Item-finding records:
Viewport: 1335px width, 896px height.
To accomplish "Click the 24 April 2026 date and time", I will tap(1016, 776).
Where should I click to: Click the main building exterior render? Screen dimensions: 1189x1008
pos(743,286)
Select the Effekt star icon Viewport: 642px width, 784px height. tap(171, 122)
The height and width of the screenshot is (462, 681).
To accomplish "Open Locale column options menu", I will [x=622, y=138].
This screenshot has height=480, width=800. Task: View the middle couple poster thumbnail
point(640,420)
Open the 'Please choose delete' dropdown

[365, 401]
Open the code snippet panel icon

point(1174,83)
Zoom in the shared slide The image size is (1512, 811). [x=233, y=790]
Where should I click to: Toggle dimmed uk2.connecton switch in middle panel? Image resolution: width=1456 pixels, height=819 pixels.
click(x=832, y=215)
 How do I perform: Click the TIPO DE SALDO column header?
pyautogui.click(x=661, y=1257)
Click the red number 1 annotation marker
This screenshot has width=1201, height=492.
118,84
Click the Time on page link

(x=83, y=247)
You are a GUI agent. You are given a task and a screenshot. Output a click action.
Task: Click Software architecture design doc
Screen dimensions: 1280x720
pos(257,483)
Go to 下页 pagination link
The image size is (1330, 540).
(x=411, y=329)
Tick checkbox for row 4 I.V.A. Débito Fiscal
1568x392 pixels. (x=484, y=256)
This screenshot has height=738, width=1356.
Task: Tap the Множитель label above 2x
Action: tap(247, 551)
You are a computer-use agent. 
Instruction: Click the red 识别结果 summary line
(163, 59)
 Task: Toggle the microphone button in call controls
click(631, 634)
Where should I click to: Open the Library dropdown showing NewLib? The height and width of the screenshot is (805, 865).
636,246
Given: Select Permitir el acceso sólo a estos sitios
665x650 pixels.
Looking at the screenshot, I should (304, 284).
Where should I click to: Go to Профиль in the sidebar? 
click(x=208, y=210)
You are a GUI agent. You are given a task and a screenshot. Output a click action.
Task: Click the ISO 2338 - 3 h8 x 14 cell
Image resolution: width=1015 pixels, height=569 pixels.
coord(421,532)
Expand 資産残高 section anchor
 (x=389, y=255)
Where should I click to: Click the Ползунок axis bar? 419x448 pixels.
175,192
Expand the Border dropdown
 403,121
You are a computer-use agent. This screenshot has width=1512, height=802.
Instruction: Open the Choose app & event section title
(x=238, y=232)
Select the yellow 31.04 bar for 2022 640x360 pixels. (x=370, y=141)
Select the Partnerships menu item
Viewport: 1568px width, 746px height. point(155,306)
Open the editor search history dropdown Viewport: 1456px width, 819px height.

● The exercise: Output as a numbered list the lines starting at the one containing "Where should I click to: Open" and ending at the final line above, leaving out any blank lines.

● Response to the task:
1. Where should I click to: Open the Library dropdown showing NewLib? The height and width of the screenshot is (805, 865).
2. 636,246
3. Given: Select Permitir el acceso sólo a estos sitios
4. 665x650 pixels.
5. Looking at the screenshot, I should (304, 284).
6. Where should I click to: Go to Профиль in the sidebar? 
7. click(x=208, y=210)
8. You are a GUI agent. You are given a task and a screenshot. Output a click action.
9. Task: Click the ISO 2338 - 3 h8 x 14 cell
10. Image resolution: width=1015 pixels, height=569 pixels.
11. coord(421,532)
12. Expand 資産残高 section anchor
13.  (x=389, y=255)
14. Where should I click to: Click the Ползунок axis bar? 419x448 pixels.
15. 175,192
16. Expand the Border dropdown
17.  403,121
18. You are a computer-use agent. This screenshot has width=1512, height=802.
19. Instruction: Open the Choose app & event section title
20. (x=238, y=232)
21. Select the yellow 31.04 bar for 2022 640x360 pixels. (x=370, y=141)
22. Select the Partnerships menu item
23. Viewport: 1568px width, 746px height. point(155,306)
24. Open the editor search history dropdown Viewport: 1456px width, 819px height.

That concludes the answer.